Che gli italiani fossero poco preparati in materia di dati personali non è una novità, che non fossero particolarmente attenti alla gestione della privacy online si sospettava. Ma se a tutto ciò si aggiunge il fatto che in molti si proteggono in modo superficiale e talvolta contraddittorio, viene fuori un quadro quanto meno preoccupante.
Secondo i dati che emergono da una ricerca elaborata dall’Ossevatorio Cermes Bocconi e da Affinion International, il 67% degli italiani infatti non cambia le proprie password in rete di frequente. Eppure, e qui nasce la contraddizione, è proprio dalla rete che noi percepiamo i maggiori rischi di furto, per quanto riguarda i dati sensibili. Dati di cui tuttavia non riconosciamo il reale valore: basti pensare che il 92% degli intervistati pensa che siano composti solo dai dati anagrafici; l’85% ritiene compresi anche i dati generali; l’80% percento quelli economico finanziari; ma soltanto il 58% include tra i dati personali quelli generati dai servizi di geolocalizzazione sui social network, piuttosto che i dati della navigazione online. Una situazione che rende evidente come vengano ancora sottovalutate le potenzialità (e di conseguenza i rischi) della rete – e dei servizi ad essa collegati come ad esempio l’universo dei social network – soprattutto in ottica di diffusione dei dati personali.

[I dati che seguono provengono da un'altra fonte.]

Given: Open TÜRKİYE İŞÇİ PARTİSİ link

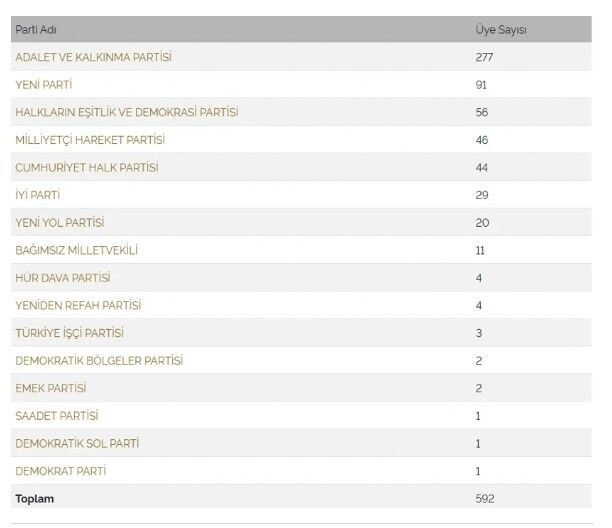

Ecco perché i metodi maggiormente utilizzati per proteggersi dai pericoli di sottrazione di codici segreti o password, risultano essere ancora di stampo tradizionale, e adatti più a dinamiche di tipo offline che online: infatti tra coloro che sono stati sottoposti all’intervista, il 69% si protegge mentre digita il pin, il 67% tiene i pin separati dalle carte, il 59% non comunica le proprie password. E in tutto ciò come se non bastasse il 77% degli italiani non possiede un database protetto dei propri dati personali, come ad esempio un file criptato piuttosto che un’agenda sempre a portata di mano.
Attraverso l’analisi di questi dati è stato possibile poi tracciare i profili che rappresentano le diverse tipologie di utenti: gli ottimisti, i previdenti consapevoli, i fiduciosi e gli ansiosi vulnerabili. I primi (che sono il 25% del campione) danno scarso peso all’uso fraudolento delle informazioni e hanno un scarsa percezione del rischio. Si tratta soprattutto di uomini tra i 50 e i 59 anni, di fascia agiate e residenti nel Nord-Est e nel Sud Italia. I previdenti consapevoli (22% del campione) riconoscono un’elevata rilevanza all’uso fraudolento dei dati e hanno alta percezione del rischio. Più uomini che donne, tra i 18-29 anni e tra i 50-59 anni, sono più attenti della media nel tutelarsi e in genere non si preoccuperebbero più di tanto di dare la propria carta di credito al cameriere al ristorante. I fiduciosi rappresentano quasi una nicchia (15%), sono soprattutto donne giovani tra i 30 e i 49 anni, meno agiate della media, considerano alta la rilevanza del furto dei dati, tuttavia hanno una ridotta percezione del rischio delle occasioni in cui ciò possa succedere. In ambito digitale sono abbastanza previdenti, utilizzando password complesse e verificando l’attendibilità dei siti e-commerce.
L’ultima categoria riguarda quella degli ansiosi vulnerabili che rappresenta il gruppo più numeroso (38% del campione), la maggior parte sono donne molto giovani (18-29 anni) e mediamente agiate, residenti nel Nord-Ovest e nelle isole. Generalmente si tratta di persone che hanno poca consapevolezza del proprio patrimonio e usano misure di tutela elementari e contraddittorie. Ad esempio prestano molta attenzione nel digitare il pin, ma non lo separano dalle carte tenendolo spesso all’interno delle borse, effettuano acquisti online, ma non utilizzano carte prepagate.